CHIAVE D'ACCESSO

Terre rare

Guerra, alcune cose che non ci dicono. E ciò che noi possiamo fare.
Alessandro Marescotti (a.marescotti@peacelink.it)

Perché si fa la guerra oggi?
In questi anni di impegno ambientalista sulla questione dell’Ilva credo di averlo capito.
Ma prima vediamo i dati.
Il sito ambientalista consoGlobe (www.consoglobe.com) cita un documento della United Nations Conference on Trade and Development nel quale si stima che le miniere di ferro chiuderanno i battenti entro il 2087 in quanto terminerà la possibilità di estrarre il minerale in modo utilizzabile per applicazioni industriali. Per l’acciaio inossidabile andrà ancora peggio in quanto il nickel è destinato a esaurirsi tra il 2040 e il 2064. Studiosi come Lester Brown (del World-Watch Institute) sono ancora più pessimisti e si aspettano che le riserve di ferro dureranno una sessantina d’anni. Altri parlano di riserve per un secolo. Ciò nonostante oggi si vuole produrre più di quanto il mercato non ne richieda: si parla infatti di “eccesso di capacità produttiva” dell’industria siderurgica. Si stimola perciò la domanda puntando sulla costruzione di nuove auto e di palazzoni di cui non vi è bisogno, promuovendo anche grandi opere inutili che richiedono molto acciaio.
Siamo stati fino a ora abituati a collegare la guerra al petrolio.
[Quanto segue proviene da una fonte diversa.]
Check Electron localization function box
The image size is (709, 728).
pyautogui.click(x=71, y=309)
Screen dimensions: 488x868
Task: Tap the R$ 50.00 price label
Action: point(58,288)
Ma, se guardiamo il versante delle materie prime, si scopre che lo scenario che si prospetta è quello di un progressivo esaurimento del ferro e dei minerali rari. Consiglierei la lettura della voce “terre rare” su Wikipedia (http://it.wikipedia.org/wiki/Terre_rare).
Attorno alle “terre rare” (in inglese “rare earth elements” o “rare earth metals”) nascono tensioni enormi. Scrive Simone Pieranni: “Nel 2009 negli States scoppiò un gran casino quando il Congresso chiese al Government Accountability Office di verificare la dipendenza statunitense dall’importazione di terre rare. Il grande pubblico capì via via di cosa si trattava, quando vennero spiegati gli utilizzi militari delle terre rare (visori notturni, munizioni di precisione, missili, ad esempio)”.
Non tutti sanno cosa c’è sotto l’Afghanistan. “Si trova in Afghanistan – scrive Marina Perotta su Ecoblog – la più grande riserva di litio. È forse per questo che le truppe militari di mezzo mondo non vanno via? Le fonti da cui ricavare litio sono assai rare e questo è il principale componente per la costruzione di batterie ad alta efficienza, come quelle usate per i cellulari, ma anche per le auto elettriche”.
E poi c’è il gas di scisto, una vera e propria corsa all’oro. Scrive Peppe Croce: “Con il termine di shale gas, o gas di scisto in italiano, si intende il gas naturale intrappolato nelle rocce poco porose ad alta profondità. Si tratta di gas a tutti gli effetti, in buona parte metano, che però non si trova in un normale giacimento e, di conseguenza, non basta trivellare un pozzo tradizionale per tirarlo fuori. Per estrarlo si usano due tecniche: la trivellazione orizzontale e il fracking idraulico”.
La tecnica comporta dei rischi ecologici. Fino a quando gli Stati Uniti faranno accettare questi rischi ai propri abitanti? “Negli ultimi anni lo shale gas – continua Peppe Croce – è stato il protagonista indiscusso degli scenari energetici, soprattutto negli Stati Uniti dove è partita una nuova corsa all’oro che ha portato alla trivellazione di centinaia di pozzi per estrarre gas di scisto”. Mi fermo qui. Non occorrono spiegazioni. Faremo la guerra per sempre.
A meno che non costruiamo un modello sostenibile di sviluppo basato sul risparmio, il recupero, il riuso, il riciclaggio e la riconversione.
Mi hanno stupito le tante persone che ho incontrato e che non comprendono come la lotta per la chiusura dell’Ilva sia prima di tutto una lotta per la pace oltre che per la salute e l’ambiente.
Alcuni mi chiedono se l’Ilva produca acciaio per le armi. Non è questo il problema: la guerra non è provocata dalle armi, ma da questo sviluppo.